A postagem coincidiu com o anúncio da captura de Nicolás Maduro e foi vista por autoridades europeias como um gesto provocativo, especialmente diante do histórico de declarações de Donald Trump sobre o interesse dos EUA na Groenlândia — território autônomo sob soberania dinamarquesa.
Neste domingo (4), o embaixador dinamarquês em Washington, Jesper Møller Sørensen, reagiu publicamente, pedindo “respeito total” à integridade territorial do Reino da Dinamarca. Ele destacou a parceria estratégica entre os dois países, mas frisou que alianças pressupõem cooperação e respeito mútuo.
Trump vem defendendo que a ilha, rica em minerais estratégicos e localizada em área-chave do Ártico, é essencial para a segurança dos EUA diante do avanço de Rússia e China. Em diferentes ocasiões, evitou descartar o uso de pressão política ou meios coercitivos para ampliar influência americana no território.
A polêmica remete a 2019, quando Trump sugeriu comprar a Groenlândia — proposta rejeitada de imediato por Copenhague e pelo governo local. Agora, o tema retorna com tom mais assertivo, associado a interesses militares, controle de rotas e exploração de recursos naturais.
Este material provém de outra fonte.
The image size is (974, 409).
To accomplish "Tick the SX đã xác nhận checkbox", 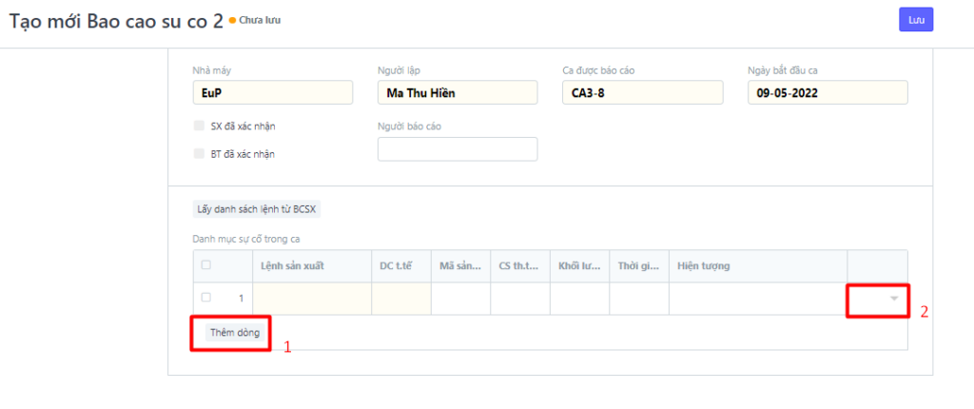I will pyautogui.click(x=199, y=126).
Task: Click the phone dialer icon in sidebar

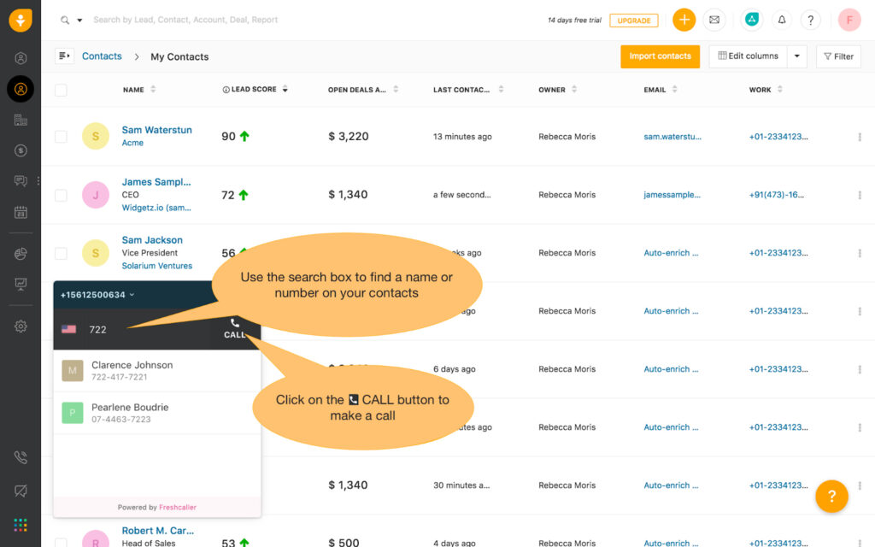Action: click(21, 457)

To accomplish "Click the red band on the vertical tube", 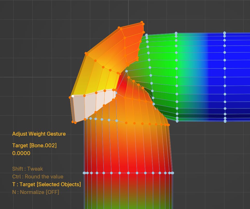I will 130,166.
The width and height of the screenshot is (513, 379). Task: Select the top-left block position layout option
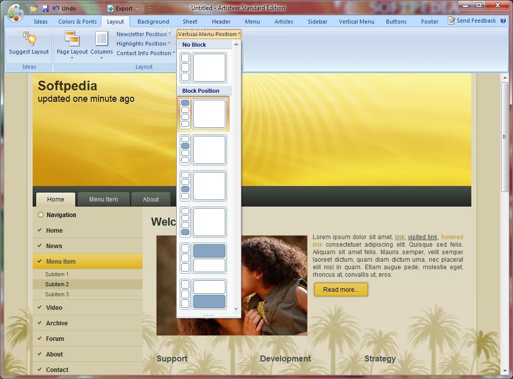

Analistas veem o episódio como parte de um sinal mais amplo emitido por Washington, após a operação na Venezuela, sobre a disposição da Casa Branca de agir para assegurar ativos considerados estratégicos. Embora o governo americano não tenha comentado o post, aliados observam com cautela a combinação entre retórica expansionista e movimentos recentes na política externa dos EUA.